Your task: This exercise calls for every record to be set down again, exactly and in full.
[Opening Supplied data section]
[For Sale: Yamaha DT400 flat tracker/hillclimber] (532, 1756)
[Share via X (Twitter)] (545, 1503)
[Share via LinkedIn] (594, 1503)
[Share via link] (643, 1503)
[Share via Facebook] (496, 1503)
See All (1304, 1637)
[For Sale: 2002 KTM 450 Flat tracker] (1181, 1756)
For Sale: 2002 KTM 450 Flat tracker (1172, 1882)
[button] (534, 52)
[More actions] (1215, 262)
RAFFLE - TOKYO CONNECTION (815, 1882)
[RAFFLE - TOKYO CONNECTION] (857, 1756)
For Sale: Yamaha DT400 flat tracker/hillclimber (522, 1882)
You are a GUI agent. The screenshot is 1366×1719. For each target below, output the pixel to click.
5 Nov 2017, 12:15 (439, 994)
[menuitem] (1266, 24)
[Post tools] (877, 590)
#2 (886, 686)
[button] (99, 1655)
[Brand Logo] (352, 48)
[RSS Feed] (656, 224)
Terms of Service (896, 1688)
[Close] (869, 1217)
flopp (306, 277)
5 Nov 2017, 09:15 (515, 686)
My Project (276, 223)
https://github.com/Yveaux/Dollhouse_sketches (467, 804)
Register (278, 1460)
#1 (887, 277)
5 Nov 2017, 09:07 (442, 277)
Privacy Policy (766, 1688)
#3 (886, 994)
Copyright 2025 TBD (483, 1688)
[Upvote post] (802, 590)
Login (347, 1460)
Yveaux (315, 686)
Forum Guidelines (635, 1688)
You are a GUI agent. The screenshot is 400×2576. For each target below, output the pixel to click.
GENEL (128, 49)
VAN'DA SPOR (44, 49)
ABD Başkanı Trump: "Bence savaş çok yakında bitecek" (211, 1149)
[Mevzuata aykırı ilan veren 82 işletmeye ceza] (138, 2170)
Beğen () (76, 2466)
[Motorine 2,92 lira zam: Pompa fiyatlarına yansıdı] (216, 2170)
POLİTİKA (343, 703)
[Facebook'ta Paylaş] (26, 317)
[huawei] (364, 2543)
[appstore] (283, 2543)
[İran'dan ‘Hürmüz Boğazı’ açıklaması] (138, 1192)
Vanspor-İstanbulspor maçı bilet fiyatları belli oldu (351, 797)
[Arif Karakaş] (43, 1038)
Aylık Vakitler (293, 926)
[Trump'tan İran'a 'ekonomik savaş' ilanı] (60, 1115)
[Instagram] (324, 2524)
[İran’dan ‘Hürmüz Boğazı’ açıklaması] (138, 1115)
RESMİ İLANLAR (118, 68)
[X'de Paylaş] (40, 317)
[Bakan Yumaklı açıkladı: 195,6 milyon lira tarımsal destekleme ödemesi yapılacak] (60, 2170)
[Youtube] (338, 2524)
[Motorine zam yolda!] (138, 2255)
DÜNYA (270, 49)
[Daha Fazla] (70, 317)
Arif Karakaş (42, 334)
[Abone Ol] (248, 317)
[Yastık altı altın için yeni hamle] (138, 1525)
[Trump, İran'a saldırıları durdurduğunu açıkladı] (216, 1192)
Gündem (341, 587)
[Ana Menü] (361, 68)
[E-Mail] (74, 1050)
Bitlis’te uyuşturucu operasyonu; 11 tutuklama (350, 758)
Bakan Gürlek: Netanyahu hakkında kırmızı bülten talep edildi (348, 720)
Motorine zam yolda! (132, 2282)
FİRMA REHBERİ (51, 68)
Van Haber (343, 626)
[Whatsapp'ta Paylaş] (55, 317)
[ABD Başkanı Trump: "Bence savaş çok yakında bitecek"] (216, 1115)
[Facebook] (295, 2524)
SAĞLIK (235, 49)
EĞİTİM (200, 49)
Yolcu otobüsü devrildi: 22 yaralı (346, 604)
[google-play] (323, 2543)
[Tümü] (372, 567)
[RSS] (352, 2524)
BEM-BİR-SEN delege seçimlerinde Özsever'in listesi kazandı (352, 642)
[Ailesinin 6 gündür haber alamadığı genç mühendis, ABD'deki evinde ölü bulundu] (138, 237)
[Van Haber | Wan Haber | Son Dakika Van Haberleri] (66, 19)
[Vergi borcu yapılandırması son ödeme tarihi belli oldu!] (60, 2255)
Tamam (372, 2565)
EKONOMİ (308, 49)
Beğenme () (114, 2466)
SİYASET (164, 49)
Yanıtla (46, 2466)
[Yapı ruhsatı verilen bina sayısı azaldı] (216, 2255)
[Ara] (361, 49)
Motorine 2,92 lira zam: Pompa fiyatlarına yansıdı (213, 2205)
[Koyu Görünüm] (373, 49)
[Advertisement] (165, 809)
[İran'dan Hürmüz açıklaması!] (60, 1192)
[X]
[Closing Supplied data section]
Answer space:
[For Sale: Yamaha DT400 flat tracker/hillclimber] (532, 1756)
[Share via X (Twitter)] (545, 1503)
[Share via LinkedIn] (594, 1503)
[Share via link] (643, 1503)
[Share via Facebook] (496, 1503)
See All (1304, 1637)
[For Sale: 2002 KTM 450 Flat tracker] (1181, 1756)
For Sale: 2002 KTM 450 Flat tracker (1172, 1882)
[button] (534, 52)
[More actions] (1215, 262)
RAFFLE - TOKYO CONNECTION (815, 1882)
[RAFFLE - TOKYO CONNECTION] (857, 1756)
For Sale: Yamaha DT400 flat tracker/hillclimber (522, 1882)
You are a GUI agent. The screenshot is 1366×1719. For each target below, output the pixel to click.
5 Nov 2017, 12:15 (439, 994)
[menuitem] (1266, 24)
[Post tools] (877, 590)
#2 (886, 686)
[button] (99, 1655)
[Brand Logo] (352, 48)
[RSS Feed] (656, 224)
Terms of Service (896, 1688)
[Close] (869, 1217)
flopp (306, 277)
5 Nov 2017, 09:15 (515, 686)
My Project (276, 223)
https://github.com/Yveaux/Dollhouse_sketches (467, 804)
Register (278, 1460)
#1 (887, 277)
5 Nov 2017, 09:07 (442, 277)
Privacy Policy (766, 1688)
#3 (886, 994)
Copyright 2025 TBD (483, 1688)
[Upvote post] (802, 590)
Login (347, 1460)
Yveaux (315, 686)
Forum Guidelines (635, 1688)
You are a GUI agent. The screenshot is 400×2576. For each target below, output the pixel to click.
GENEL (128, 49)
VAN'DA SPOR (44, 49)
ABD Başkanı Trump: "Bence savaş çok yakında bitecek" (211, 1149)
[Mevzuata aykırı ilan veren 82 işletmeye ceza] (138, 2170)
Beğen () (76, 2466)
[Motorine 2,92 lira zam: Pompa fiyatlarına yansıdı] (216, 2170)
POLİTİKA (343, 703)
[Facebook'ta Paylaş] (26, 317)
[huawei] (364, 2543)
[appstore] (283, 2543)
[İran'dan ‘Hürmüz Boğazı’ açıklaması] (138, 1192)
Vanspor-İstanbulspor maçı bilet fiyatları belli oldu (351, 797)
[Arif Karakaş] (43, 1038)
Aylık Vakitler (293, 926)
[Trump'tan İran'a 'ekonomik savaş' ilanı] (60, 1115)
[Instagram] (324, 2524)
[İran’dan ‘Hürmüz Boğazı’ açıklaması] (138, 1115)
RESMİ İLANLAR (118, 68)
[X'de Paylaş] (40, 317)
[Bakan Yumaklı açıkladı: 195,6 milyon lira tarımsal destekleme ödemesi yapılacak] (60, 2170)
[Youtube] (338, 2524)
[Motorine zam yolda!] (138, 2255)
DÜNYA (270, 49)
[Daha Fazla] (70, 317)
Arif Karakaş (42, 334)
[Abone Ol] (248, 317)
[Yastık altı altın için yeni hamle] (138, 1525)
[Trump, İran'a saldırıları durdurduğunu açıkladı] (216, 1192)
Gündem (341, 587)
[Ana Menü] (361, 68)
[E-Mail] (74, 1050)
Bitlis’te uyuşturucu operasyonu; 11 tutuklama (350, 758)
Bakan Gürlek: Netanyahu hakkında kırmızı bülten talep edildi (348, 720)
Motorine zam yolda! (132, 2282)
FİRMA REHBERİ (51, 68)
Van Haber (343, 626)
[Whatsapp'ta Paylaş] (55, 317)
[ABD Başkanı Trump: "Bence savaş çok yakında bitecek"] (216, 1115)
[Facebook] (295, 2524)
SAĞLIK (235, 49)
EĞİTİM (200, 49)
Yolcu otobüsü devrildi: 22 yaralı (346, 604)
[google-play] (323, 2543)
[Tümü] (372, 567)
[RSS] (352, 2524)
BEM-BİR-SEN delege seçimlerinde Özsever'in listesi kazandı (352, 642)
[Ailesinin 6 gündür haber alamadığı genç mühendis, ABD'deki evinde ölü bulundu] (138, 237)
[Van Haber | Wan Haber | Son Dakika Van Haberleri] (66, 19)
[Vergi borcu yapılandırması son ödeme tarihi belli oldu!] (60, 2255)
Tamam (372, 2565)
EKONOMİ (308, 49)
Beğenme () (114, 2466)
SİYASET (164, 49)
Yanıtla (46, 2466)
[Yapı ruhsatı verilen bina sayısı azaldı] (216, 2255)
[Ara] (361, 49)
Motorine 2,92 lira zam: Pompa fiyatlarına yansıdı (213, 2205)
[Koyu Görünüm] (373, 49)
[Advertisement] (165, 809)
[İran'dan Hürmüz açıklaması!] (60, 1192)
[X]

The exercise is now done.